1. Field of the Invention
The present invention relates to an LED (light-emitting diode) and more particularly to an LED structure provided with a wavelength converter. The wavelength converter can produce a light emission that is different from an original light emission in terms of the color of light emitted from an LED chip. For example, the wavelength converter can excite a yellow fluorescent material with a blue light emitted from the LED chip to yield an emission of white light that is synthesized from the blue and yellow light.
2. Description of the Related Art
In a conventional wavelength-converting LED 90 configured as shown in FIG. 3, an LED chip 91 that emits, for example, a blue light is mounted on one lead frame 92 and wired to the other lead frame 93 via a gold wire 94. The LED chip 91 is entirely sealed in an epoxy resin 95 that contains a fluorescent material 96 therein.

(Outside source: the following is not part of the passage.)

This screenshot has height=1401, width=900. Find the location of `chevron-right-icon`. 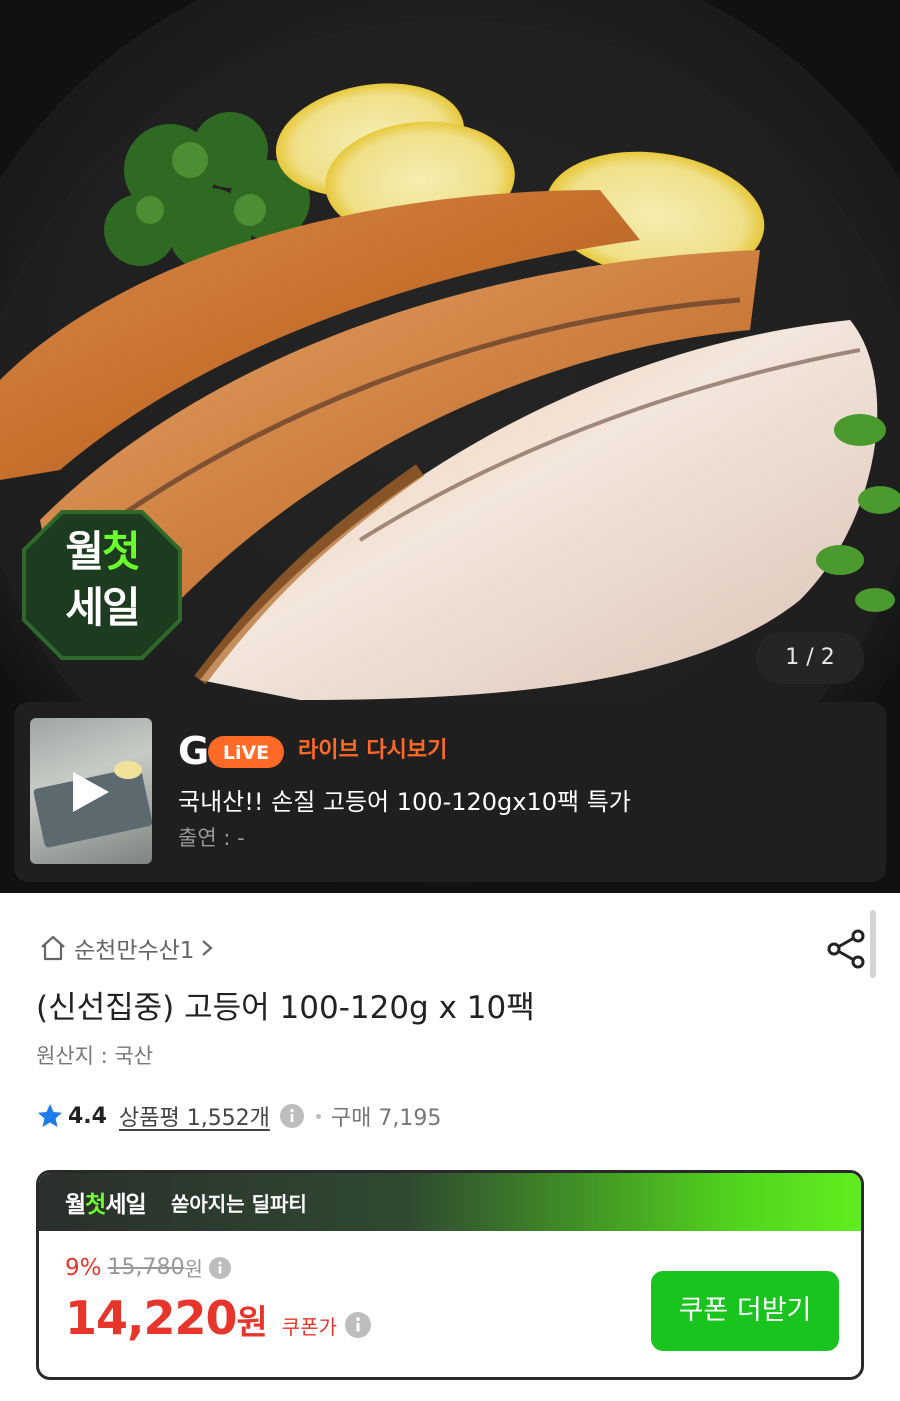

The fluorescent material 96 has a mean particle diameter D50 less than 5 μm as typically found in YAG:Ce, for example. Thus, only part of the blue light emitted from LED chip 91 transmits through the epoxy resin 95 and reaches the observer's eye, while the remainder of the light enters the fluorescent material 96 where it is converted into a yellow light, which reaches the observer's eye.
Accordingly, the observer receives the blue light and its complementary yellow light at the same time and recognizes them as white light. A thixotropic agent 97 may be added in the epoxy resin 95 by an appropriate amount (for example, 10% by weight) to prevent the fluorescent material 96 from precipitating before the epoxy resin 95 is cured due to a difference in specific weight. See Japanese Patent Publication No. 11-500584 (WO 98/12757), which is hereby incorporated by reference.

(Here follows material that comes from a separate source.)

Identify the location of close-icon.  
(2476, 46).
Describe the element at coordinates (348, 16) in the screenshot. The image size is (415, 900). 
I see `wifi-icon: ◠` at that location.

It has been discovered that the larger the particle diameter of the fluorescent material, the higher the wavelength conversion efficiency. This feature is shown in FIG. 2 with a curve D12 for a mean particle diameter D50 of about 12 μm; a curve D13 for a mean particle diameter D50 of about 13 μm; and a curve D24 for a mean particle diameter D50 of about 24 μm. Therefore, when the mean particle diameter D50 is set to be more than 5 μm, and preferably more than 10 μm, the wavelength-converting LED can be improved such that it has a much higher brightness.
In a practical pre-production prototype, however, the above-described precipitation of fluorescent material occurred in great quantities before the epoxy resin cured. Accordingly, even the conventional addition of the thixotropic agent to the epoxy resin is not sufficiently effective to prevent the precipitation, and allows most of the fluorescent material to precipitate. Thus, the blue and yellow lights can not be mixed sufficiently, resulting in variations of color and brightness in the light from the wavelength-converting LED. This is a problem because it is difficult to provide a wavelength-converting LED with a high brightness corresponding to an experimental value.